Otherwise I am going to inbox, clean off the dust, and carry on my old habit of just sticking in about 200g and running until I determine end point by the sounds I hear (usually trying to pitch where second crack is starting and dumping about that point). Without over complicating it I suspect there may be a better way!


----------



## ronsil (Mar 8, 2012)

I use two Hottops on a regular weekly basis. One was a 'P' & the other a 'B'. The 'P' was the original with built-in button thermocouple & the 'B' was a 'B-K2' with the better built in probe. Both were converted to full computer control a few years ago.

The basic 'P' or 'P-K2' is more expensive but without the in depth control of any of the 'B' models. It does become very frustrating in use with its 8 sections for supposed roast control. Reason is you can never get it right.

I think repeatability is an essential part of Home Roasting & this is only obtained if you make the conversion to computer control.

It all depends what you are expecting to do with roasting at home. If your needs are satisfied with loading 200g greens & take each roast as it comes then stay with what you do. I can assure you a 'P' model would not make it any easier.

If you have the interest then do the conversion. Current cost would be approx £200.

Otherwise there is a very active HT section on "Homeroasters" a very informative USA resource, where some people have still retained the original models & others have rebuilt the machine from scratch with reversed air flow etc as well as the computerisation.

Look back a few years on this Home Roasters Forum where you will find all the work I did with computerisation when I first did the conversions.


----------



## Steve7 (Dec 19, 2014)

Thanks. I am going to price up the upgrades. I thought it was more like double that.

I used to get big parcels of green from the USA via cooperative type forum sharing. It was cheap. Now the price of green isn't far off roasted so my intention is to get home use beans roasted and then buy a job lot green if I find a decent variety and then use this as a work staple. Just easier to store bulk green if you like something.

I don't see it is so much cheaper now, or id be more enthusiastic.

In Nottingham, too, should there be any experts local.


----------



## ronsil (Mar 8, 2012)

Don't overlook the Bella Barista 'Bulk Buy' on green beans.

Very good value when it comes up 2-3 times a year


----------



## Steve7 (Dec 19, 2014)

Good call. Seems year round now.

If if I paid the 200 quid for the better sensor and panel, and then got into the details...

would I need a lap top or is the software iPad compatible to monitor the roasts? Is it complicated? Do you need a hard wire connection from the hottop for the stats? Not after the detail, just the basic idea of how a step up from B to P works in reality without the bumpf.
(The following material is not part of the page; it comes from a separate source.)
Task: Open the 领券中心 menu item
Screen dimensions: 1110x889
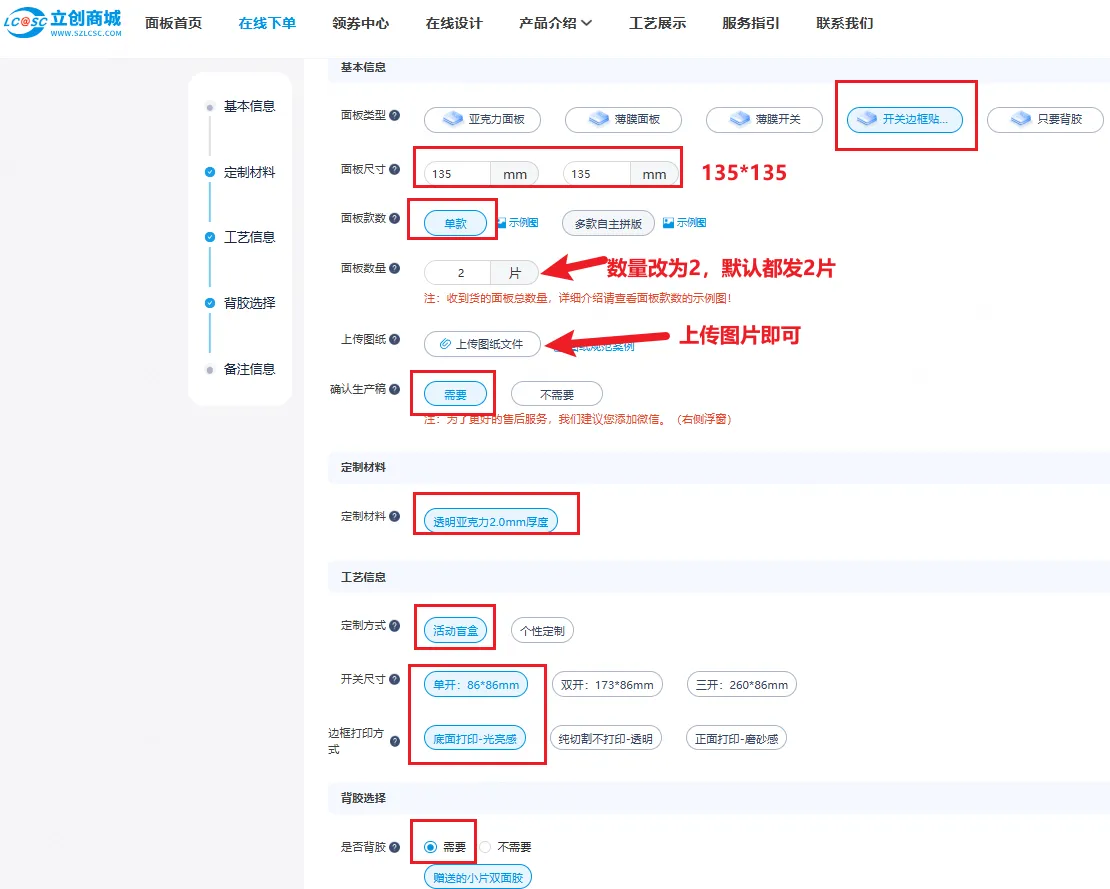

As in a kit list and idea of the simplicity!

Cheers


----------



## ronsil (Mar 8, 2012)

'RoastLogger" which is the application to run the computer controlled Hottop will NOT work on an iPad.

You need a laptop running OSX & the latest Java version.

All the info you are seeking is in the posts I referred to earlier. RoatLogger & a laptop not only records the roasts but fully controls the Hottop but has a manual overide.


----------